What you have to do:
Within the listing that follows, how many lines contain the word "agent"? Only the number is wanted.

Supplied records:

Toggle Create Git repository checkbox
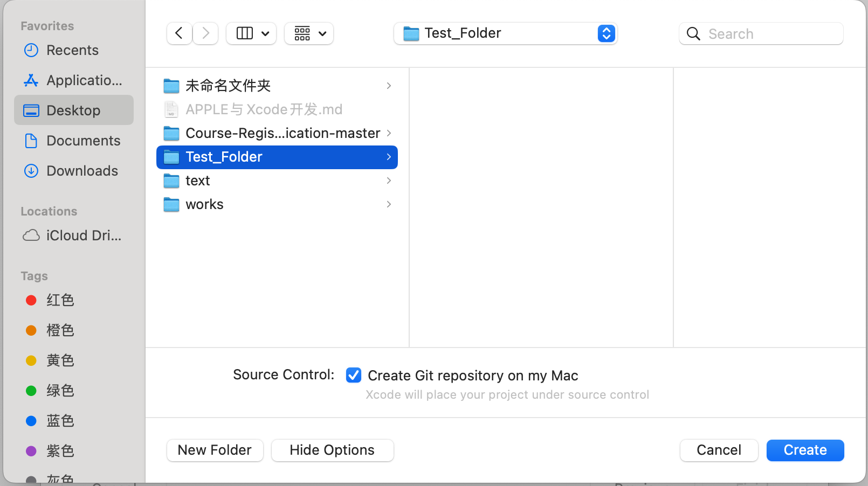The image size is (868, 486). [354, 375]
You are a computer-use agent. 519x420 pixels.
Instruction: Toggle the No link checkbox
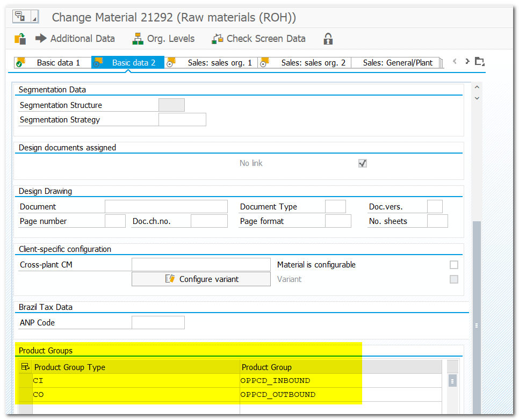click(362, 163)
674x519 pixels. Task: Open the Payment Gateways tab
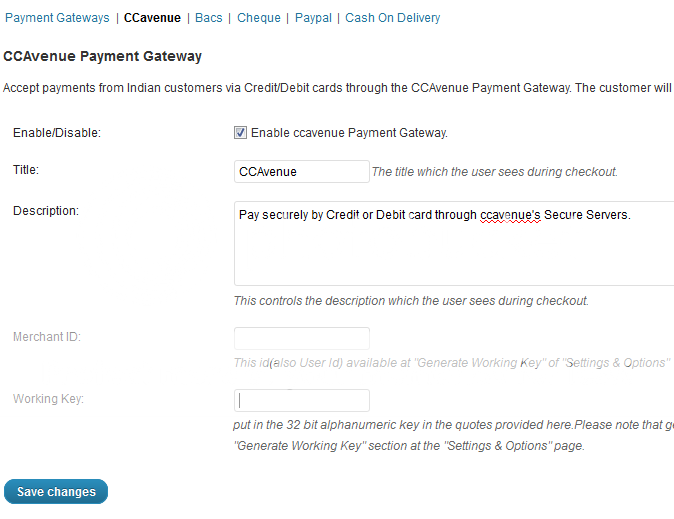tap(57, 18)
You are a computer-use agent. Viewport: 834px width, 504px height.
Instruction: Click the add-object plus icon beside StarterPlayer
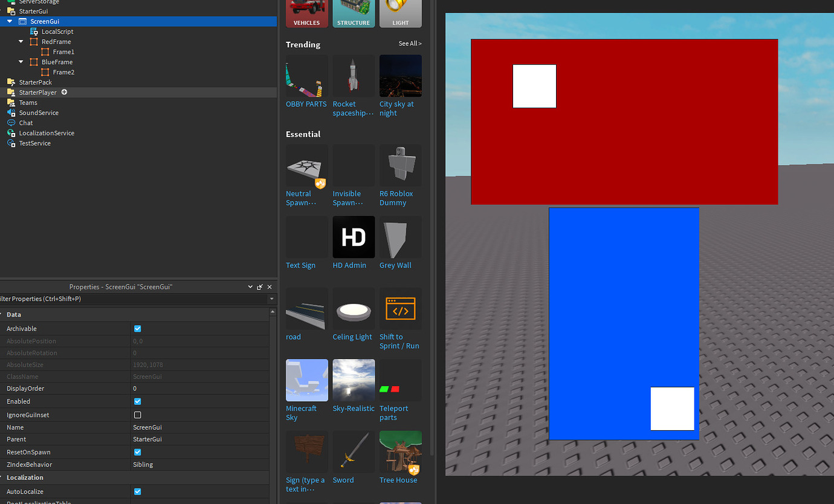(x=64, y=92)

Result of this exercise:
2